Monitoring Crystallization Processes in Confined Porous Materials by Dynamic Nuclear Polarization Solid-State Nuclear Magnetic Resonance

Abstract

Establishing mechanistic understanding of crystallization processes at the molecular level is challenging, as it requires both the detection of transient solid phases and monitoring the evolution of both liquid and solid phases as a function of time. Here, we demonstrate the application of dynamic nuclear polarization (DNP) enhanced NMR spectroscopy to study crystallization under nanoscopic confinement, revealing a viable approach to interrogate different stages of crystallization processes. We focus on crystallization of glycine within the nanometric pores (7-8 nm) of a tailored mesoporous SBA-15 silica material with wall-embedded TEMPO radicals. The results show that the early stages of crystallization, characterized by the transition from the solution phase to the first crystalline phase, are straightforwardly observed using this experimental strategy. Importantly, the NMR sensitivity enhancement provided by DNP allows the detection of intermediate phases that would not be observable using standard solid-state NMR experiments. Our results also show that the metastable β polymorph of glycine, which has only transient existence under bulk crystallization conditions, remains trapped within the pores of the mesoporous SBA-15 silica material for more than 200 days.

Figure 1

Schematic representation of crystallization of glycine within the pores of mesoporous SBA-15 silica material. (a) Tailored mesoporous silica material containing wall-embedded TEMPO radicals (represented in yellow and defined in the box below). (b) Full impregnation of the pores of the mesoporous silica material with an aqueous solution of glycine (shown in light blue). (c) Evaporation of solvent (water) leads to crystallization of glycine within the pores of the material.

Figure 2

Schematic of the experimental DNP NMR strategy to probe the evolution of crystallization processes.

Figure 3

¹³C CPMAS (blue and orange) and T_1ρ-filtered ¹³C CPMAS (green) NMR spectra recorded for mesoporous SBA-15 silica materials with wall-embedded TEMPO radicals and impregnated at room temperature with an aqueous solution of [1-¹³C] glycine (7.7% w/w).
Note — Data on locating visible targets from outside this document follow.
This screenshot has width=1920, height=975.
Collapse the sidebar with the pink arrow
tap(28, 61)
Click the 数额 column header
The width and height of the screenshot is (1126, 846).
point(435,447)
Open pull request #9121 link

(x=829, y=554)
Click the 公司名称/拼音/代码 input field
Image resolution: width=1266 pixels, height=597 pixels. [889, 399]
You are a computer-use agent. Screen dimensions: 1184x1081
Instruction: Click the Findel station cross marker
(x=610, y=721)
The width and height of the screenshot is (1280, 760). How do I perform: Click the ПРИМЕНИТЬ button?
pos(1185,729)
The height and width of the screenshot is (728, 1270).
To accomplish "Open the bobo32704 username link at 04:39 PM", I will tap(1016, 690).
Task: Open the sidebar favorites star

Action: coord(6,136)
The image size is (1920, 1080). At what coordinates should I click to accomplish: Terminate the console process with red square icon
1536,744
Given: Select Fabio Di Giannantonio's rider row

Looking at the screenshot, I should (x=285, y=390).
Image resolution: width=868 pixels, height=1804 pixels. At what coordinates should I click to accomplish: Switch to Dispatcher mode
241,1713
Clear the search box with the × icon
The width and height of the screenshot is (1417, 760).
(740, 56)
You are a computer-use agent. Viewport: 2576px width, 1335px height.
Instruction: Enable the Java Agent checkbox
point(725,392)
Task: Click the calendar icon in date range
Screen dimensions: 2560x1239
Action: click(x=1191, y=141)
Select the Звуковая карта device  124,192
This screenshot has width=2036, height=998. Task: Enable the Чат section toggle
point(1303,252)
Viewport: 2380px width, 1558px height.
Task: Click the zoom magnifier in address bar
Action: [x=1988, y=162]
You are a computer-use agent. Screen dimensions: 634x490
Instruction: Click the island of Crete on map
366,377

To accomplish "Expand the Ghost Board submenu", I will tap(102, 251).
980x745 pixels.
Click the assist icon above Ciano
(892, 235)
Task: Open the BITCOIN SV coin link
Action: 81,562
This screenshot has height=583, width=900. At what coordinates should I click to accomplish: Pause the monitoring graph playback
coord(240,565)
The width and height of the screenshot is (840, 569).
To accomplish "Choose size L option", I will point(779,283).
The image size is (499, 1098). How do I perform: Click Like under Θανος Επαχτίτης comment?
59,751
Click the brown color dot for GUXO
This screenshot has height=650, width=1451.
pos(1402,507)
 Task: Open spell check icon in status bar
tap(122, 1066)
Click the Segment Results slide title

The samples were quenched after crystallization times of 15 min (a–c), 25 h (d–f), 48 h (g–i), and 72 h (j–l). Blue spectra were recorded without microwave irradiation and at 98 K; orange and green spectra were recorded with microwave irradiation and at 110 K (the difference in temperature is due to the heating effect of the microwave irradiation). Window (n) shows the superposition of spectra (b) and (c). Window (m) shows the superposition of spectra (e) and (f). In (n) and (m), the intensities are scaled to correspond to the same absolute intensity.

Figure 4

¹³C CPMAS NMR spectrum recorded at 100 K with microwave irradiation for the mesoporous material impregnated with aqueous glycine solution 224 days after impregnation. The signal denoted “Am” is due to the amorphous water/glycine frozen solution. DNP enhancements: ε_DNP = 1 for the amorphous phase and α polymorph; ε_DNP = 1.5 for the β polymorph.

Figure 5

Standard ¹³C CPMAS NMR spectra recorded (at room temperature and with no polarizing agent present) under the following conditions: (a) solid sample recovered by filtration after 3 days of crystallization in a bulk aqueous solution of [1-¹³C] glycine (7.7% w/w) and (b) 3 days after impregnating nonporous silica with an aqueous solution of [1-¹³C] glycine (7.7% w/w). The signal denoted “Ad” is due to glycine adsorbed on the silica surface.^,

Figure 6

Pulse sequence for recording T_1ρ filtered ¹³C CPMAS NMR spectra. A spinlock is applied on the ¹H channel before the cross-polarization (CP) pulse sequence.